African news. Gabon military leaders have announced a takeover after elections being disputed in the African country.
Senior military officers in Gabon have appeared on state television to announce they are now in control of the country shorty after election candidate Ali Bongo was declared the winner of the recently disputed election.
The leaders had this to say: ‘After noting an irresponsible and unpredictable governance which results in a continuous deterioration of social cohesion that risks leading the country to chaos, today the 30th of August 2023, in the name of the Gabonese people, we the committee of the Transition and Restoration of Institution have decided to defend the peace putting an end to the regime in place.’
Within hours, generals met to discuss who would lead the transition and agreed by unanimous vote to appoint General Brice Oligui Nguema, former head of the presidential guard, according to another televised address.
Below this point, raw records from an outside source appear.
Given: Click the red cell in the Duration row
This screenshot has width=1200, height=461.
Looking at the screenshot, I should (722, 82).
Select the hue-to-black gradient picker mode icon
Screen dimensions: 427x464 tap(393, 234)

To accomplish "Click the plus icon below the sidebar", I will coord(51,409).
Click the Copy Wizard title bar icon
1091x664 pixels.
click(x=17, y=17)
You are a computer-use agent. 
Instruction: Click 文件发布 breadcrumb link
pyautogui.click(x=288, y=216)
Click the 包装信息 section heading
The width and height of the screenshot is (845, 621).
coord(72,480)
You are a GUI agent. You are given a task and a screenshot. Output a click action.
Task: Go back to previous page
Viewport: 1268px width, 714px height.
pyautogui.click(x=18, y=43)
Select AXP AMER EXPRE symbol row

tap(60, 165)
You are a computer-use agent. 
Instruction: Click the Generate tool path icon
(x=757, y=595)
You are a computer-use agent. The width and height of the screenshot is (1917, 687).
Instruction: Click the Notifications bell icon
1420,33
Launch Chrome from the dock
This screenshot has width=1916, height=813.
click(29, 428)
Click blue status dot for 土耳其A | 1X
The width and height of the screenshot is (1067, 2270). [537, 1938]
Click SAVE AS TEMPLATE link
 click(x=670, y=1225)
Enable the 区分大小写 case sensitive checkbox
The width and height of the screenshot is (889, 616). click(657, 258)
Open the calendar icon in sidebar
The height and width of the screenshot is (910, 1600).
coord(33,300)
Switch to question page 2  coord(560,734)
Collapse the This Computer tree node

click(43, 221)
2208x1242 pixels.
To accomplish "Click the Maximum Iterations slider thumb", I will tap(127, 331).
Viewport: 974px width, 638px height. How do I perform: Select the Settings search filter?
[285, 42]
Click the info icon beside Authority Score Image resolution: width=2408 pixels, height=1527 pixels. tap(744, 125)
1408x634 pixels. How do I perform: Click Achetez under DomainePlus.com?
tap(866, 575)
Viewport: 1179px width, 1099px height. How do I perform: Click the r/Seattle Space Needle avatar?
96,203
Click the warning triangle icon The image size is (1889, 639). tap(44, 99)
Meanwhile, from detention in his residence, Bongo appealed in a video statement to foreign allies, imploring them to speak out on his and his family’s behalf. He said he did not know what was happening.
The military stated that results are cancelled and the country closed until further notice, they also added that all institutions of the republic are dissolved from the government to the senate, the national assembly and the constitutional court.
The message ended in a call on the population for a calm and serene state and a promise to affirm the military’s attachment to the respect of Gabon’s commitments to the international community.
Hundreds of people celebrated the military’s intervention in the streets of the Gabonese capital Libreville, while the United Nations, African Union and France, Gabon’s former colonial ruler which has troops stationed there, condemned the coup.
The military takeover in Gabon is the eighth in West and Central Africa since 2020, and the second – after Niger – in as many months. Military officers have also seized power in Mali, Guinea, Burkina Faso and Chad, erasing democratic gains since the 1990s and raising fear among foreign powers that have strategic interests in the region.